Screenshot grounding data

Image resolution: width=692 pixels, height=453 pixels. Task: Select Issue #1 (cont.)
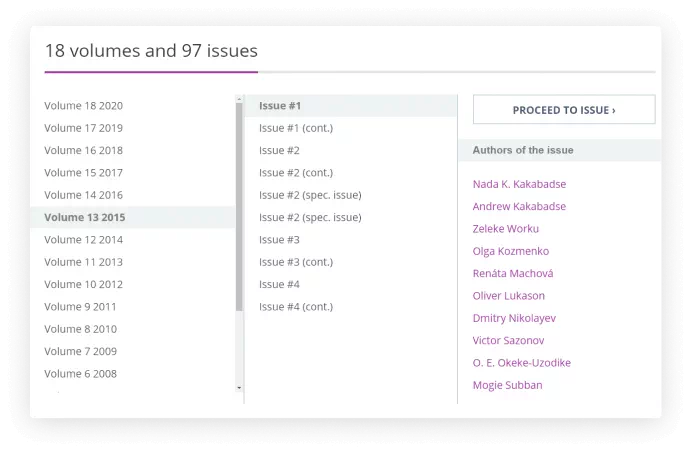[296, 128]
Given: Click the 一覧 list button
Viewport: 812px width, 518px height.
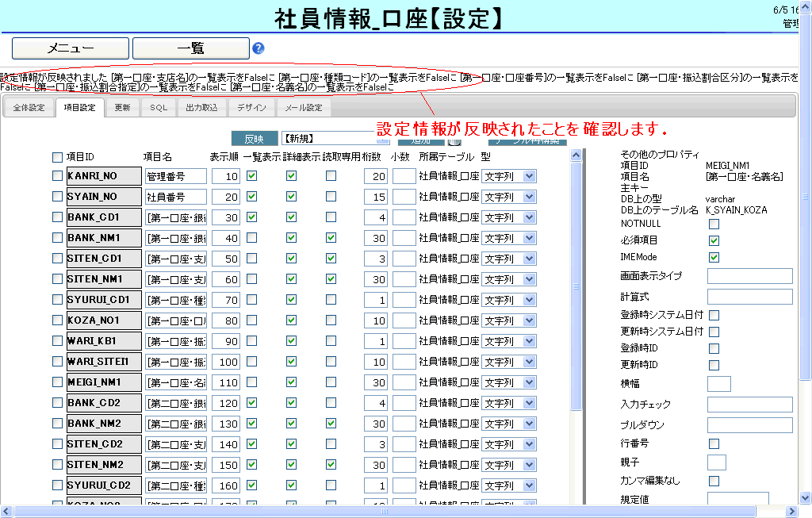Looking at the screenshot, I should coord(190,48).
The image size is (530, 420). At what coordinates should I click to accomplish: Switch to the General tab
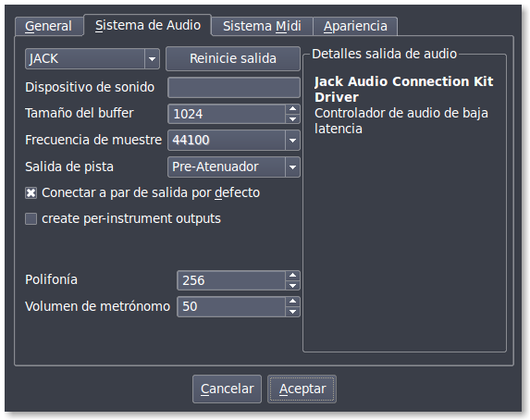click(x=49, y=27)
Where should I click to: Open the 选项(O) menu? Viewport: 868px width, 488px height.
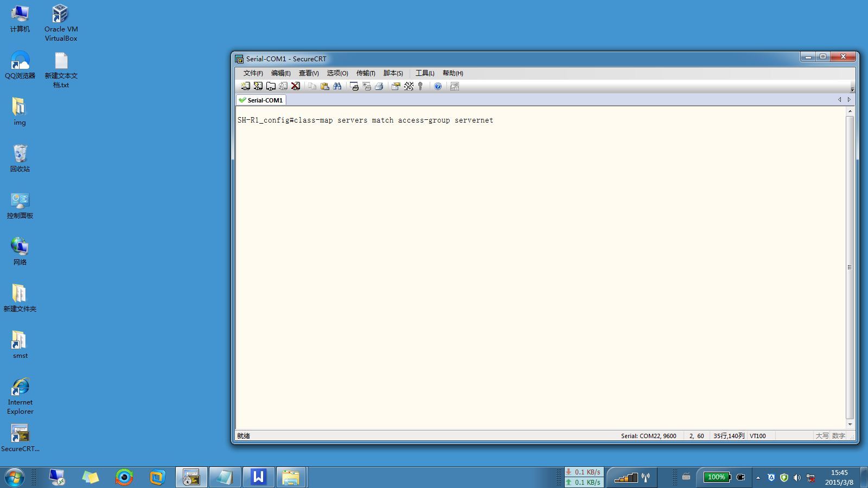coord(337,73)
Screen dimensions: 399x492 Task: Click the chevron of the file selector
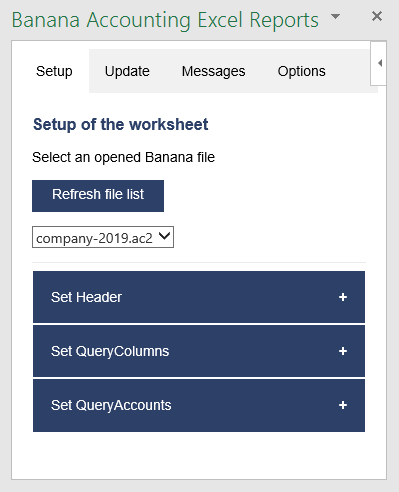tap(165, 236)
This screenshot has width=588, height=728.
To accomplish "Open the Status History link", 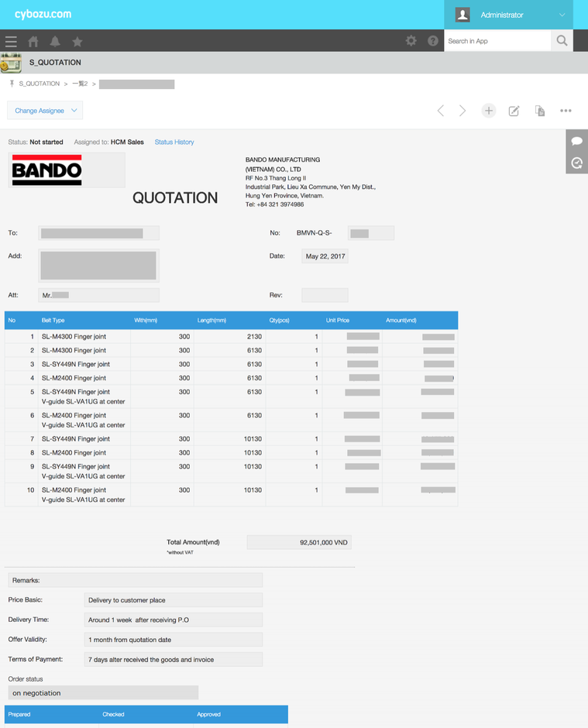I will (x=174, y=143).

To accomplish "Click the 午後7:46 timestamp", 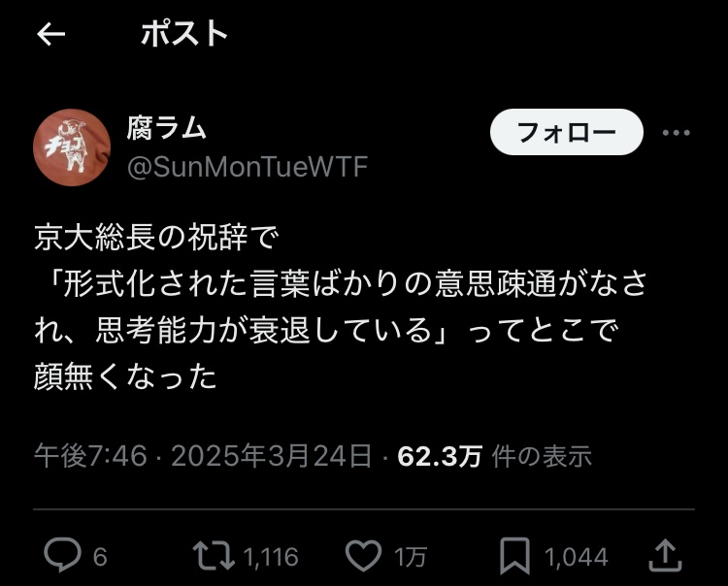I will pyautogui.click(x=90, y=456).
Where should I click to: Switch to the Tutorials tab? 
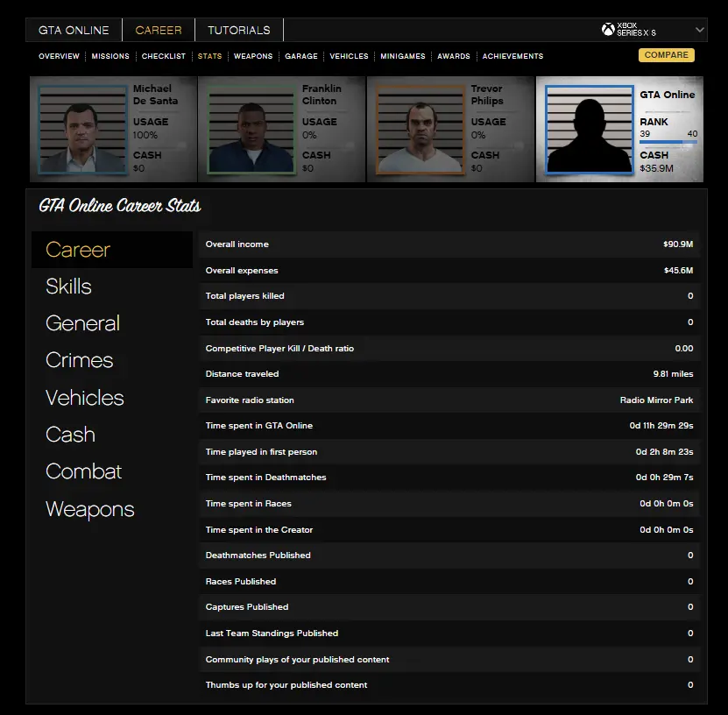(x=239, y=30)
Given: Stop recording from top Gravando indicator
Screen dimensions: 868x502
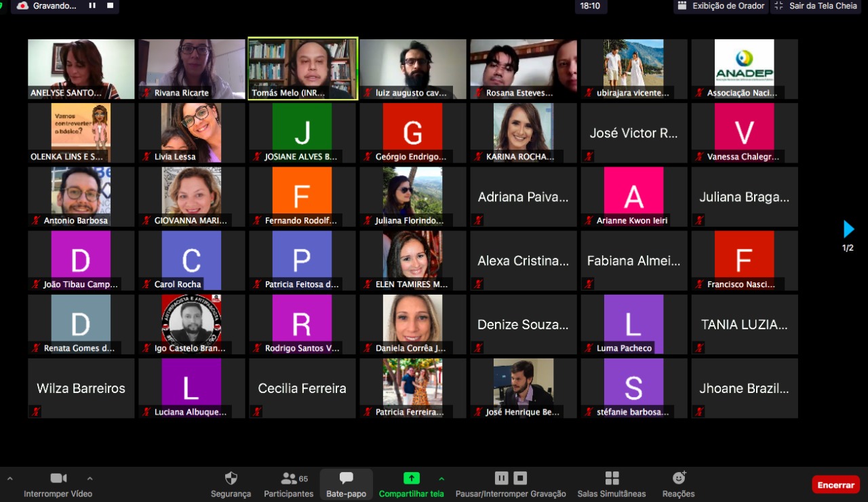Looking at the screenshot, I should (x=109, y=5).
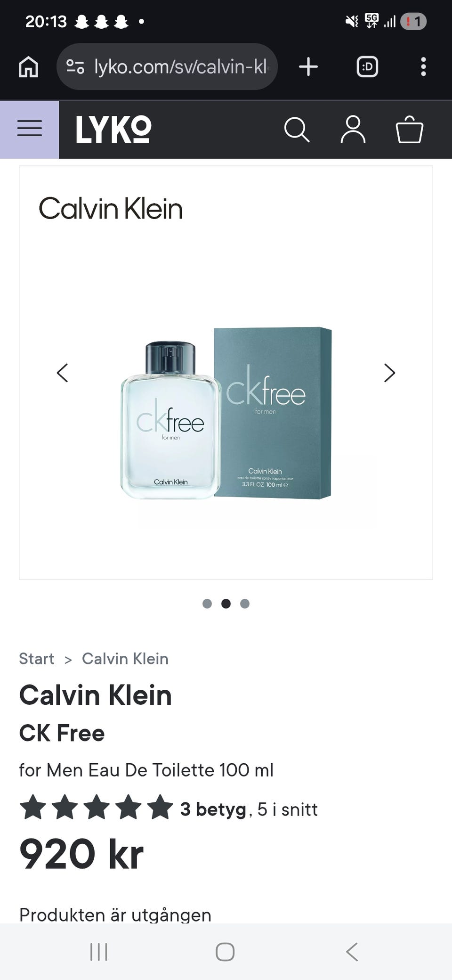The height and width of the screenshot is (980, 452).
Task: Open the user account icon
Action: tap(353, 129)
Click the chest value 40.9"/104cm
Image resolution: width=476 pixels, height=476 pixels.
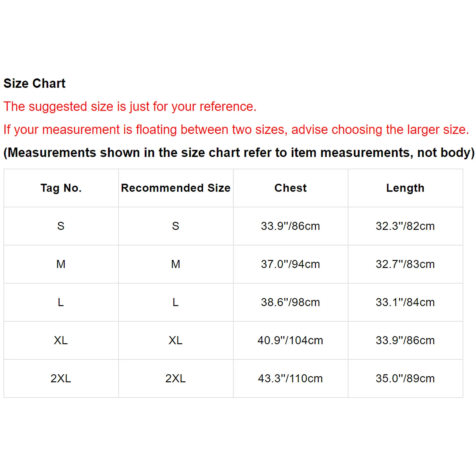290,340
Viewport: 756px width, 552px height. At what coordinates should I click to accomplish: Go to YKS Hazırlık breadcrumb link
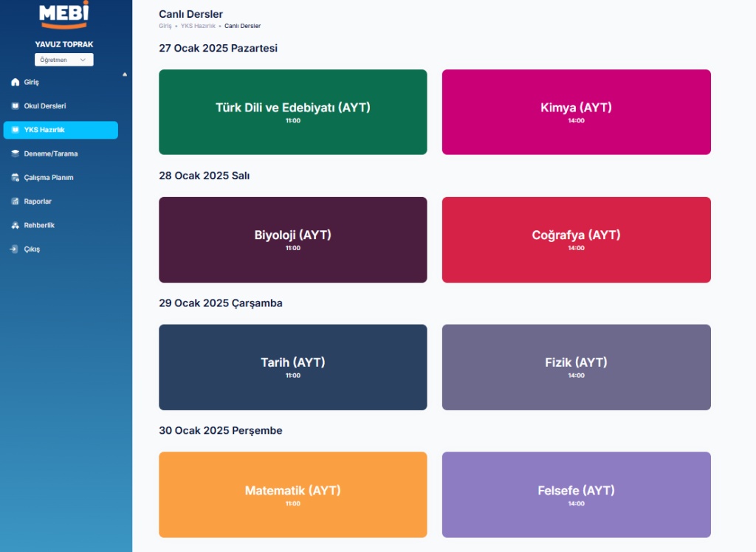pyautogui.click(x=198, y=26)
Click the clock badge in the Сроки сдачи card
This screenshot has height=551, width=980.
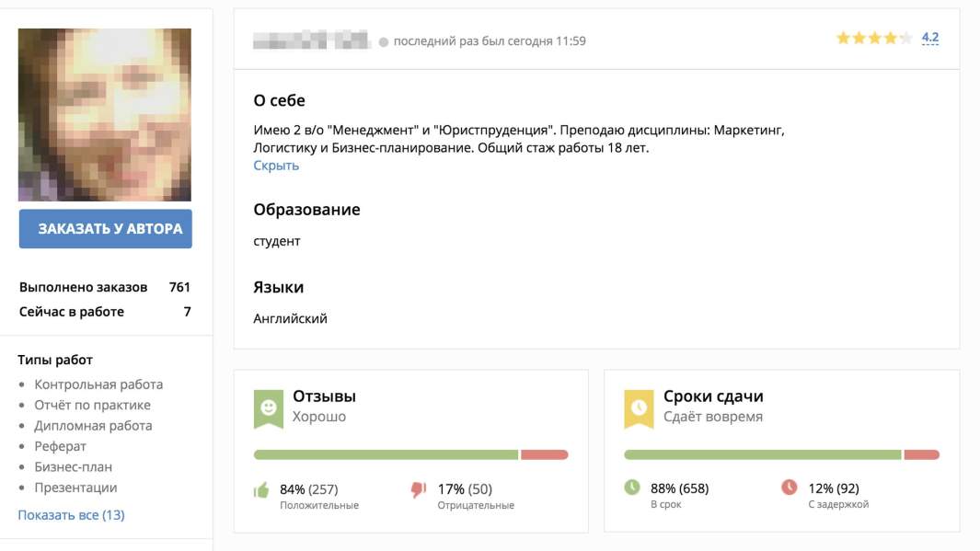click(640, 406)
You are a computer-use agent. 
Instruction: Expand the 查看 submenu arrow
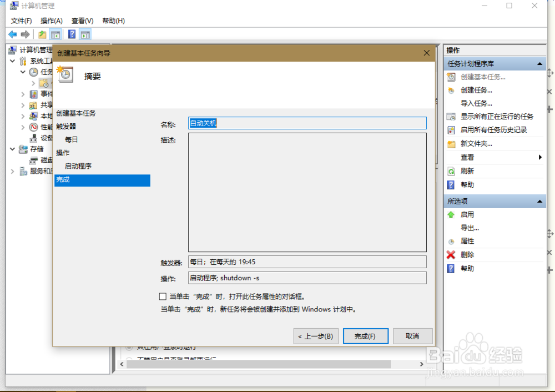539,157
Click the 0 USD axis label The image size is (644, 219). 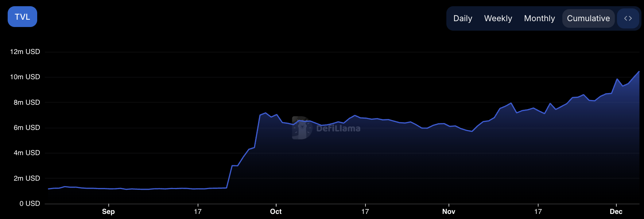(30, 203)
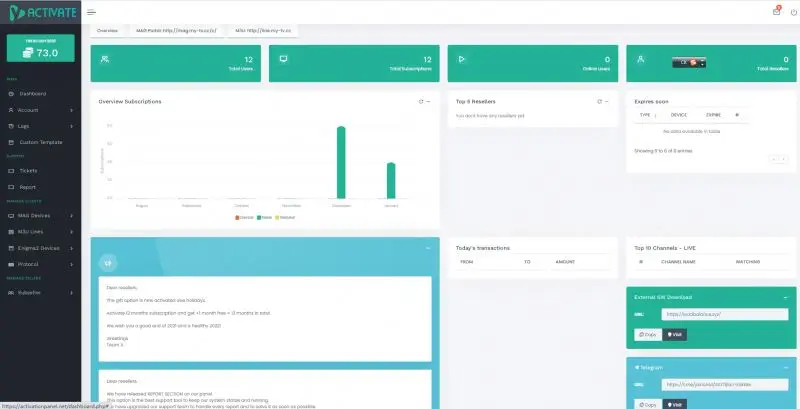This screenshot has height=409, width=800.
Task: Collapse the External download panel
Action: (x=785, y=297)
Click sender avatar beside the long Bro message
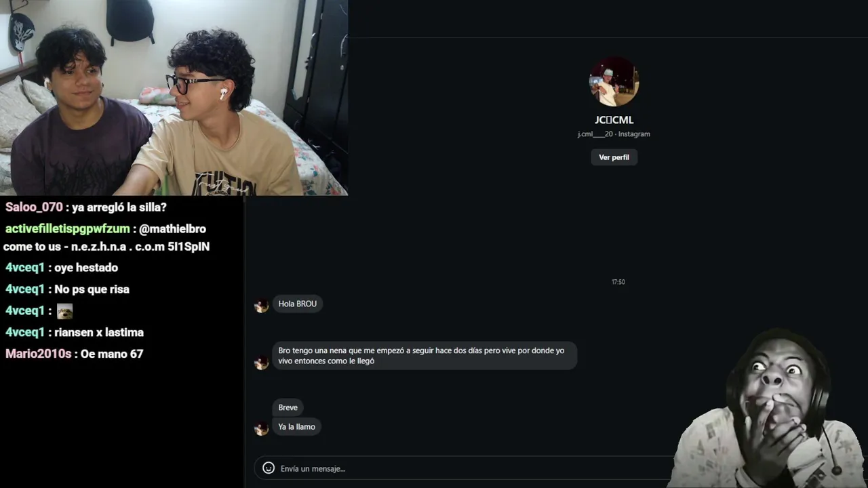The width and height of the screenshot is (868, 488). (261, 363)
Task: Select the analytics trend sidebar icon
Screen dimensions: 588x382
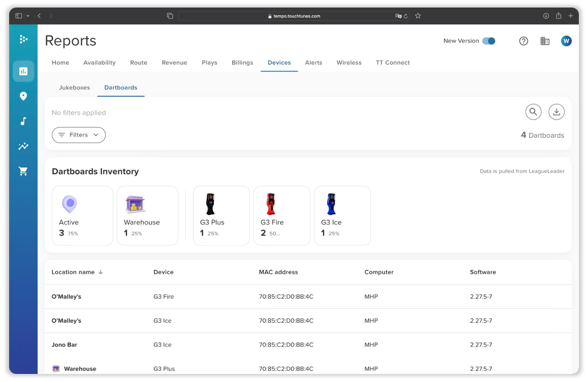Action: click(x=23, y=146)
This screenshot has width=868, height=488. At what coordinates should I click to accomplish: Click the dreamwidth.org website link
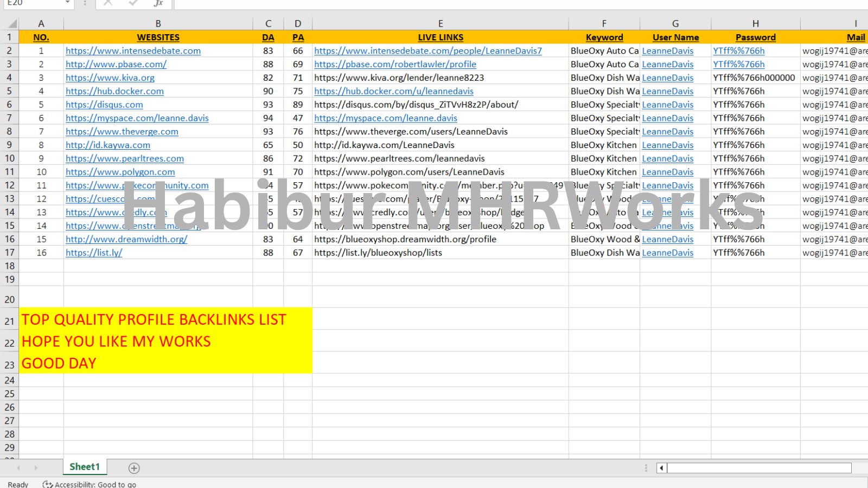(x=126, y=239)
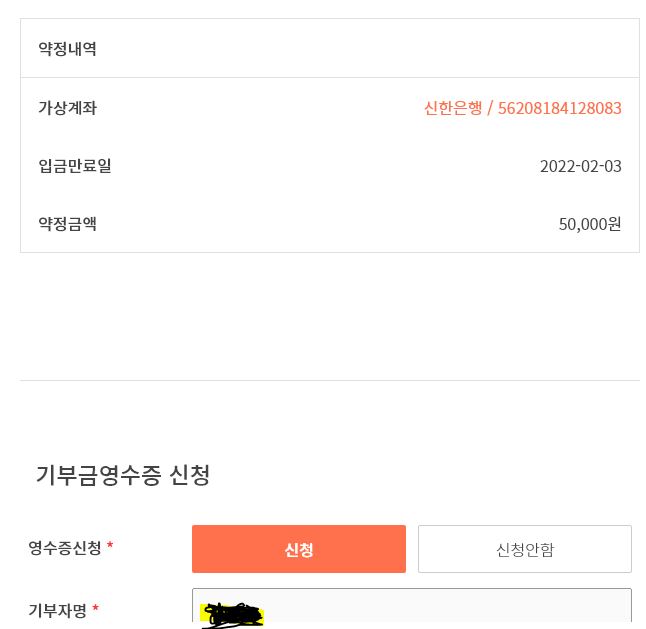Select the deposit deadline date 2022-02-03
This screenshot has width=646, height=629.
[580, 166]
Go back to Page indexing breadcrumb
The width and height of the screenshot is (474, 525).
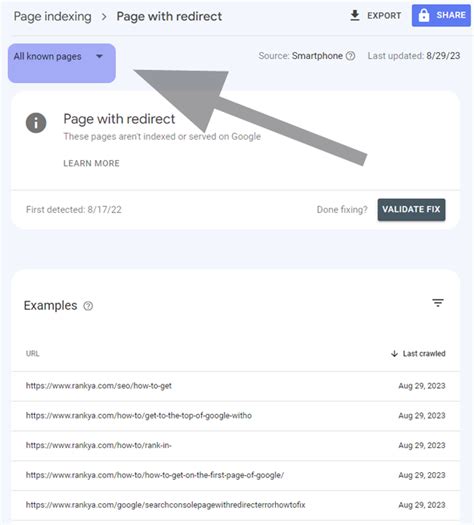tap(53, 16)
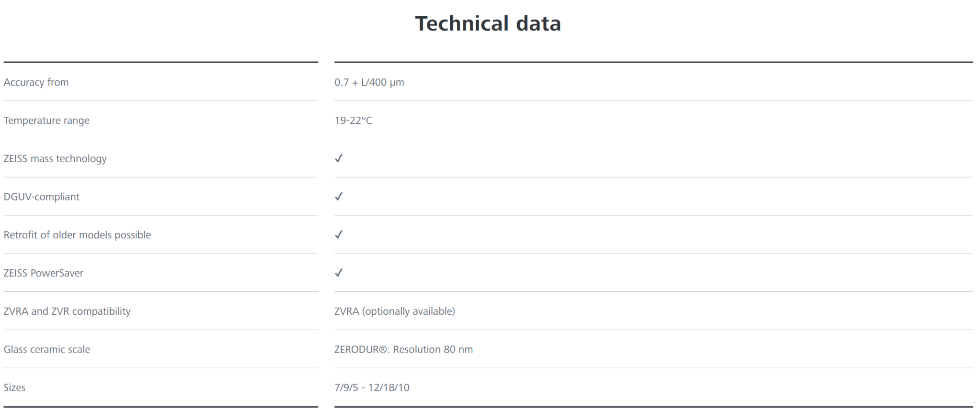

◆ Work required: Copy every line from the data that includes the string "Given".

◆ Expected answer:
Given: Click the 一覧 list button
Given: Stop recording from top Gravando indicator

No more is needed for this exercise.